An acute soft tissue injury can occur in most of the activities outlined and can result in strain, rupture, sprain, fractures etc. The difference between an acute and chronic injury is that the acute injury has a sudden onset usually caused by some kind of definitive event.


Inflammation is the initial response to an acute injury. When cells making up the soft tissues become damaged they release chemicals to initiate an inflammatory response. It is part of the healing process however too much inflammation can prolong the healing process and lead to a delay in regeneration of the cells.

Inflammation is characterised by pain, localised swelling, heat, redness and a loss of function. This stage can typically last around 5 days. Sports injury treatments are intended to minimise the inflammatory phase of an injury, so that the overall healing process is accelerated.

Treatment of an Acute Injury - RICE

R - Rest

Rest is a vital part of repair, if avoided it can expose the injury to further inflammation, pain, abnormal repair and can worsen the injury. Rest should continue until the patient can use the injured part without pain. Avoiding resting an acute injury will prolong repair considerably.

I - Ice

Ice promotes vasoconstriction reducing blood flow to the injury. Reducing the blood flow is an excellent method to reduce the pain and heat associated with inflammation. Ice and cold can also suppresses nerve impulses producing a "numbing" sensation and reducing pain.

A good method if ice application is every 20 minutes of each hour, for a 24-48 hour period.

Note: Use of a towel between ice and skin is recommended to avoid damaging the skin. Do not exceed the recommended time for ice application: Blood flow is necessary in healing to allow nutrient delivery and waste removal.

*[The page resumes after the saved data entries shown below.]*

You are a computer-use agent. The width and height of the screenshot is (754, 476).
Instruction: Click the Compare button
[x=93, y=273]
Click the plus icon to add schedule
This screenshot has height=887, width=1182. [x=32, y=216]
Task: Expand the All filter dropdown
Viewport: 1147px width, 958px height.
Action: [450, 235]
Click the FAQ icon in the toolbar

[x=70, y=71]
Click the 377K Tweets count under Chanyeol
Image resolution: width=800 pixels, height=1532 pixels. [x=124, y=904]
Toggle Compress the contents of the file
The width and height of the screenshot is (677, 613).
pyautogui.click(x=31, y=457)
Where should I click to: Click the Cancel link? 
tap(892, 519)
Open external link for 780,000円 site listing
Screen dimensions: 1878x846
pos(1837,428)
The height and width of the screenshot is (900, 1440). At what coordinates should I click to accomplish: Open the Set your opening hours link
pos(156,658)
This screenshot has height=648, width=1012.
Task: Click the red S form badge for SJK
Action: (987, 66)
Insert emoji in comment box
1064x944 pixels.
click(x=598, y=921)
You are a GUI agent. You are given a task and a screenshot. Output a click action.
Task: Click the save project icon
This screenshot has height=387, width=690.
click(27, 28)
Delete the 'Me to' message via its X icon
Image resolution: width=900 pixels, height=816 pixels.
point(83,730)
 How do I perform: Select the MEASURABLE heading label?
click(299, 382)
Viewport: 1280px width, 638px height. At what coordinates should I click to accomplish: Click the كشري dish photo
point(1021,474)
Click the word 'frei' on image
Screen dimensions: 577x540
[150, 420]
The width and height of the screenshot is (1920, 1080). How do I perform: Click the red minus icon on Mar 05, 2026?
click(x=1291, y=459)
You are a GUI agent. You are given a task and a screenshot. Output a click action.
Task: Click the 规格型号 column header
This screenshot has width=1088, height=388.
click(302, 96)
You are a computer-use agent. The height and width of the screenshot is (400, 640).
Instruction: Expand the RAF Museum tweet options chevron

Compression should follow ice to prevent a return of inflammation, an elastic bandage rather than a firm plastic bandage should be used. Using a non-elastic bandage can result in reduction of adequate blood flow which is potentially damaging. The bandage should be a snug fit so that it does not move freely but loose enough to allow expansion for muscle contraction.


Elevation also aims to reduce swelling by increasing the flow of blood away from the injury and back into the bodies' circulation. This will not only result in less swelling but also aid in waste product removal from the area.

Physical Therapy is best sought once the initial inflammatory phase of an acute injury has passed i.e. Post 24 - 48 hours.